-- WHAT TO DO --
Once you find the line containing "This screenshot has width=1024, height=484.", set down exactly that line and every one after it through the end of the listing below, with both ends included and any pictures omitted.

-- INPUT RECORDS --
=-=-=-=-=

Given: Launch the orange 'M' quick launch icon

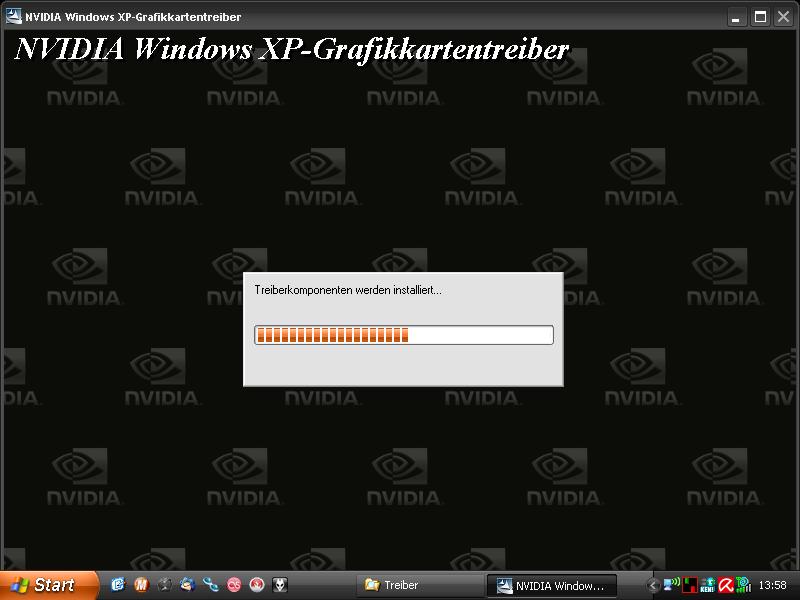Looking at the screenshot, I should [141, 585].
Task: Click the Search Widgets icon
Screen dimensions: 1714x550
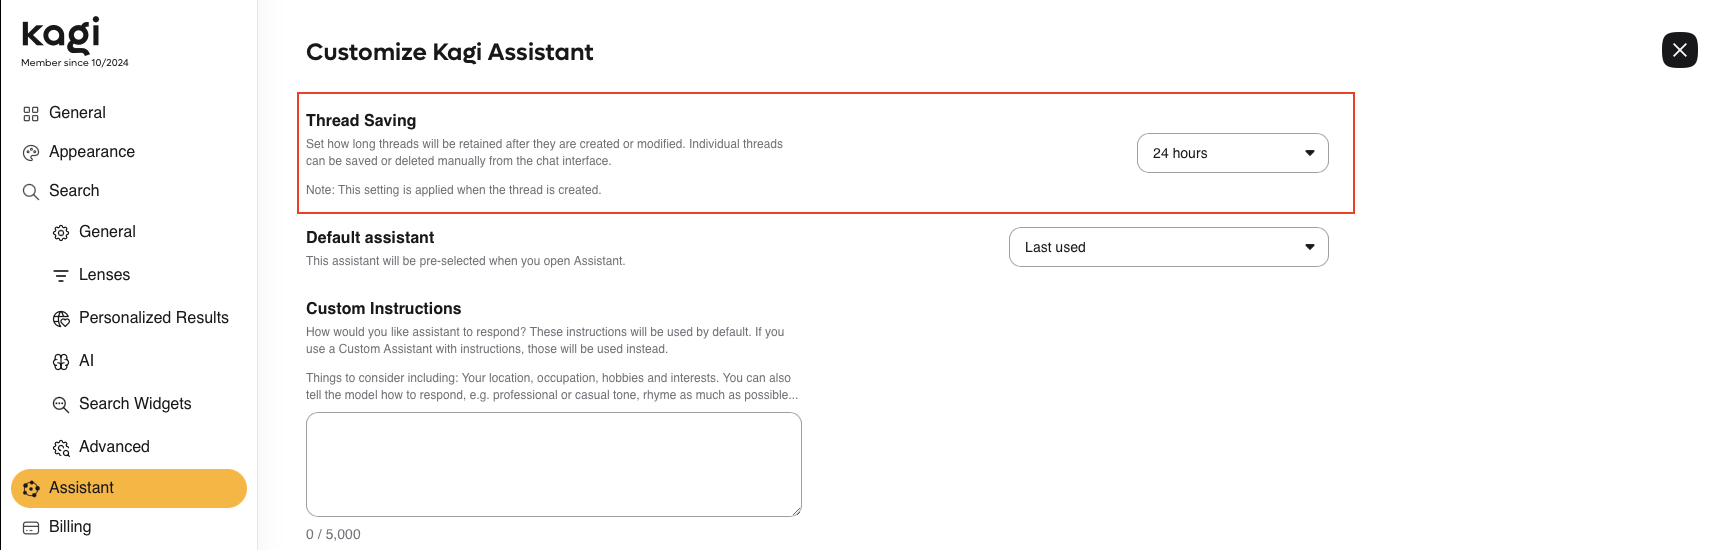Action: pos(61,405)
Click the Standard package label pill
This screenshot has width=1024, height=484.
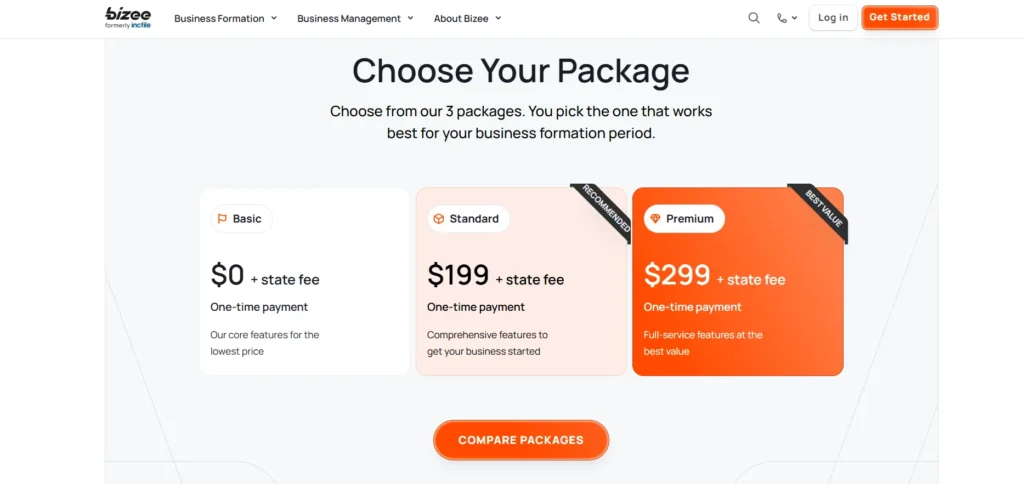pyautogui.click(x=468, y=219)
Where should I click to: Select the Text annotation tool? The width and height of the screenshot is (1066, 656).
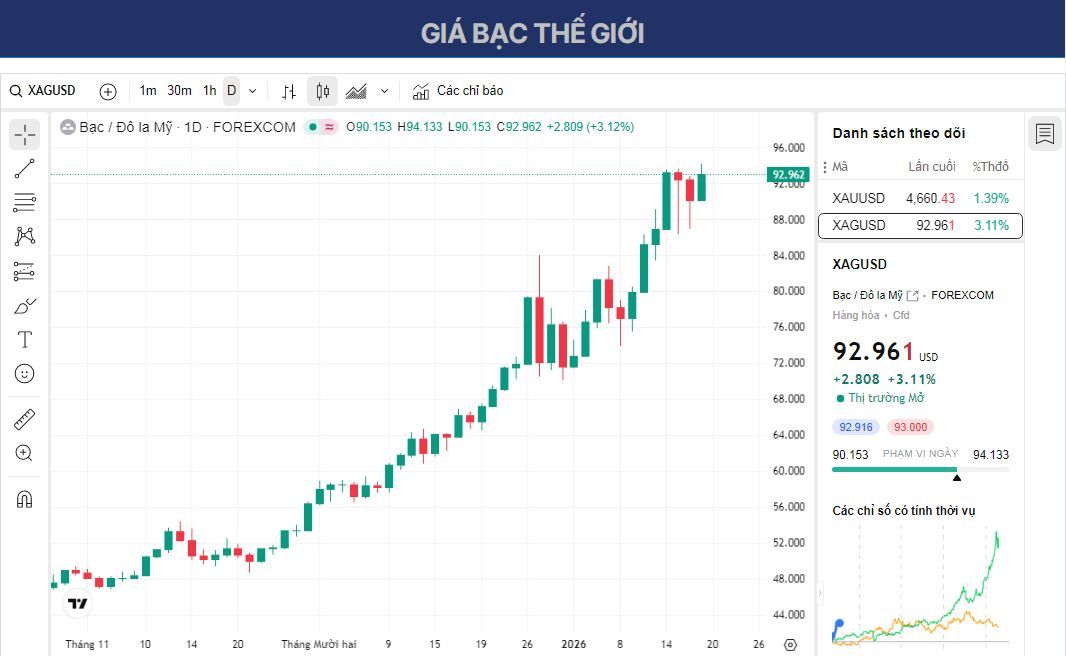(x=24, y=339)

=-=-=-=-=

-- EXPECTED ANSWER --
This screenshot has width=1024, height=484.
pyautogui.click(x=468, y=219)
Where should I click to: Select the Text annotation tool? The width and height of the screenshot is (1066, 656).
(x=24, y=339)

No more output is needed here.